Myopia is the medical term for nearsightedness. People with myopia see objects more clearly when they are close to the eye, while distant objects appear blurred or fuzzy. Close-up work may be clear, but distance vision is blurry.

- Definition of myopia

If we apply this to our profession, the focus is often concentrated on what's in front of you, ie. the product, instead of those fuzzy, distant objects - your true data quality requirements.

So, is the answer to purchase more expensive, feature-rich software?

Actually, no.

The answer is to understand the process of data quality that will work for your project and then determine how and where technology should play a role.

Another case study springs to mind that emphasizes this point. The organisation wished to consolidate many legacy systems into a single, highly automated, next generation, master data services hub. Once again, a data quality process was implemented which focused primarily on the core features of the product.

With any product there are a finite set of data quality dimensions that can be measured. Unfortunately no product can measure all the dimensions that are critical to the success of a typical data quality initiative.

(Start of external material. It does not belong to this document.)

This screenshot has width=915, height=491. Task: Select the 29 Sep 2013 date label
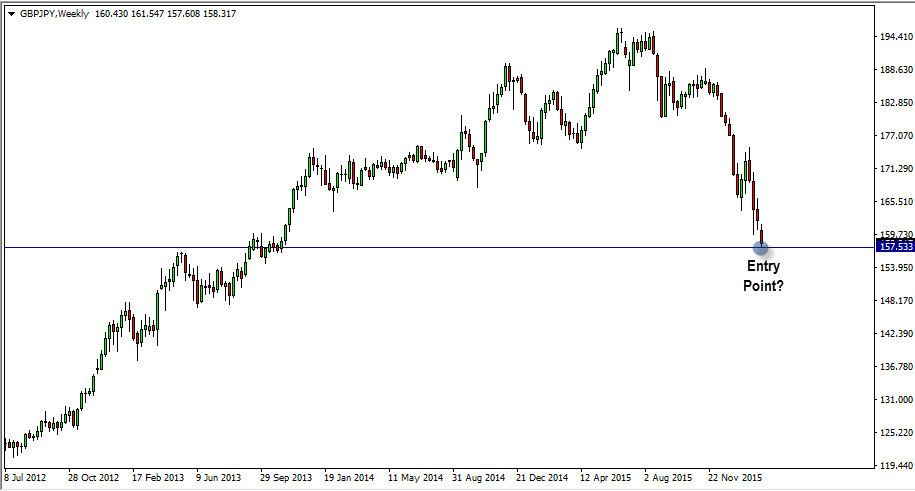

In the case study above, the organisation initially omitted one of the fundamental dimensions of data quality - accuracy, and very nearly paid the price. Half way through the project and with the data quality work "on track" as dictated by the capabilities of the product, the company (against numerous objections) was encouraged to perform a site survey. They found that 40% of their equipment was recorded inaccurately.

From the perspective of the product methodology everything was in fine shape but by looking at dimensions beyond the ability of the product far more serious issues were uncovered.

There are many other dimensions that we often need to measure that most products are poorly equipped to manage.

Here are some examples:

  • Data Presentation Quality -Is the GUI structured in a manner that suits the needs of the user?
  • Data Definition Quality -Is the data defined adequately? Are the business rules documented? Is the naming of data consistent across the enterprise?
  • Data Accessibility -Is the data accessible? Can all users gain the right level of information for their needs?
  • Schema Data Quality -Is the physical schema accurate? Does it follow a corporate standard? Does the schema create overloaded fields or redundant data?
  • Data Protection -Is the data secure? Are there governance controls that ensure restricted access?

In short, most products perform exceptionally well at "inside-out", data quality processing but are clearly poorly equipped to deliver "outside-in" data quality processes.

How can we cure data quality product myopia?

Here are some practical tips to cure the condition:

  • Educate. Study a wider range of data quality methodologies than just the one provided by the data quality product vendor. This is not to say that the vendors methodology won't be perfectly suitable but it certainly pays to explore the alternatives. Be wary of the hammer and nail syndrome.
  • Listen. Identify exactly what data quality issues the company is facing. Speak to the users, customers, stakeholders and technicians in your company. Resist the temptation to "dive in" with data quality technology. Perform surveys and view the issues from 30,000 feet before switching the products on.
  • Focus. Understand what dimensions of data quality are critical to your organisation and its customers. Ensure that your data quality process is capable of assessing, measuring and improving ALL dimensions relevant to your needs.
  • Practice. Walk through your data quality process simply using white boards, pen and paper. Put down the technology and understand the process in detail before you switch the software on. Understand WHY you are doing something instead of just HOW. People can often become blinded by the automated data quality technology at their disposal instead of understanding the underlying principles of what they're trying to achieve.
  • Iterate. Don't expect to get this right first time. Most data quality practitioners accept that there is no perfect methodology or process for data quality. No two "gurus" agree on what is a definitive process so take time to create a process that works for your specific project as each project will dictate your approach.

What are your views? Is this a growing issue? What advice can you offer sufferers of this condition?